§ Description of the task
Please write out, exactly as given, every line of the entries below up to and including the line with "899x552 pixels.".

§ Stored items
★ ★ ★ ★ ★

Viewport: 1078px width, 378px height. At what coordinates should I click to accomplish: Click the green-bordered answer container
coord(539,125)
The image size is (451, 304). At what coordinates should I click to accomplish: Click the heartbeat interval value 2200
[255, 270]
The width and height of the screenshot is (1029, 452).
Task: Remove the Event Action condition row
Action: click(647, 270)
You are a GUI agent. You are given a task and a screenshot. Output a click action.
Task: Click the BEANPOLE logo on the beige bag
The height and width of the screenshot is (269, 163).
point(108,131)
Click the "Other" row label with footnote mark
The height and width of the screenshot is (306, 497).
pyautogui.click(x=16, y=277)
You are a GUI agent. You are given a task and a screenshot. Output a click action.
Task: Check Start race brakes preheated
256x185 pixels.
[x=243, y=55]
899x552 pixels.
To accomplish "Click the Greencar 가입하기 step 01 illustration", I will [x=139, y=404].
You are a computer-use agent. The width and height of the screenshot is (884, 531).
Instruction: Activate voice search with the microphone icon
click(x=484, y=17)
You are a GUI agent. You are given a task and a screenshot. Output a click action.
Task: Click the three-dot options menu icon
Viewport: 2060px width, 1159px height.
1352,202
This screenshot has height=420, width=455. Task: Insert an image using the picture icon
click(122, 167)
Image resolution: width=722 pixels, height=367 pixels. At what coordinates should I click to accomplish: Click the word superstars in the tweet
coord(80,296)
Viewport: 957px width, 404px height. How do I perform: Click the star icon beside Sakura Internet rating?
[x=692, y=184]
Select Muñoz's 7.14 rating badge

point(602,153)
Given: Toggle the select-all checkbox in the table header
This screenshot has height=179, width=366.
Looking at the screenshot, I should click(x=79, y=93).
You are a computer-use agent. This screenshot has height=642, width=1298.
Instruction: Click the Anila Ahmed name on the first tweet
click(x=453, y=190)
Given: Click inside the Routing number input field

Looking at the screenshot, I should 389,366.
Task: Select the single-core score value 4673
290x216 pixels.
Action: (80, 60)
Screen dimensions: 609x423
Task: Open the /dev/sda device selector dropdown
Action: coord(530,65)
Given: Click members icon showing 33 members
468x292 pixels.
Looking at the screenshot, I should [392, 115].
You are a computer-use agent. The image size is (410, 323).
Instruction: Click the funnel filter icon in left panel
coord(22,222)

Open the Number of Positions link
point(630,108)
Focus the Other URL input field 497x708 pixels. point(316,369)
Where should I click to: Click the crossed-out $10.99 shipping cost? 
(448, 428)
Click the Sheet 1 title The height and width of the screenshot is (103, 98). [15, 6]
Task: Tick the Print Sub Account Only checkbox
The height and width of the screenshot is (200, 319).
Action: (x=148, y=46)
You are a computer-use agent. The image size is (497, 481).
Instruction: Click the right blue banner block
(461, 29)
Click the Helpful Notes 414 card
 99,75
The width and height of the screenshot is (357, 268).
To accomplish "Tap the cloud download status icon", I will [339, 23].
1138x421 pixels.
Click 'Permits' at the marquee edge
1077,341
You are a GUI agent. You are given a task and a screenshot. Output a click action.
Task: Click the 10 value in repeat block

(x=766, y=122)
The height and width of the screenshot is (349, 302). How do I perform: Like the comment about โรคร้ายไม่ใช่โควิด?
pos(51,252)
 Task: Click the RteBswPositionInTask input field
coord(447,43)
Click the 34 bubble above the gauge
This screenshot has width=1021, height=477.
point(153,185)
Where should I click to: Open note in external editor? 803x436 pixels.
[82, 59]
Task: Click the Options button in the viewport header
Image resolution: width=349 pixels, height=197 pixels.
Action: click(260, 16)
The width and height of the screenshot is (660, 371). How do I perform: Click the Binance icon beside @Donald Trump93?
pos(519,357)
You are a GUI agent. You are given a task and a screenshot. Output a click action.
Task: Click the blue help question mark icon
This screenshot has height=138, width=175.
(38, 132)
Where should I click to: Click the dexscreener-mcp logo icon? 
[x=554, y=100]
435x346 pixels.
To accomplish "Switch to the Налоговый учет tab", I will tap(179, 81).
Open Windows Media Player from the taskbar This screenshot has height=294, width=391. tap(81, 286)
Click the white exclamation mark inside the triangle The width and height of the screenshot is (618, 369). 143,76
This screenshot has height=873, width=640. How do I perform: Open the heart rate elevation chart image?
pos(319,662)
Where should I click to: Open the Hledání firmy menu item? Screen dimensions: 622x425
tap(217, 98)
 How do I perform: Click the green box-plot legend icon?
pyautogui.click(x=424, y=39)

★ ★ ★ ★ ★

§ Exercise answer
Viewport: 1078px width, 378px height. At what coordinates should I click to accomplish: Click the green-bordered answer container
coord(539,125)
The image size is (451, 304). At what coordinates should I click to accomplish: Click the heartbeat interval value 2200
[255, 270]
The width and height of the screenshot is (1029, 452).
Task: Remove the Event Action condition row
Action: click(647, 270)
You are a GUI agent. You are given a task and a screenshot. Output a click action.
Task: Click the BEANPOLE logo on the beige bag
The height and width of the screenshot is (269, 163).
point(108,131)
Click the "Other" row label with footnote mark
The height and width of the screenshot is (306, 497).
pyautogui.click(x=16, y=277)
You are a GUI agent. You are given a task and a screenshot. Output a click action.
Task: Check Start race brakes preheated
256x185 pixels.
[x=243, y=55]
899x552 pixels.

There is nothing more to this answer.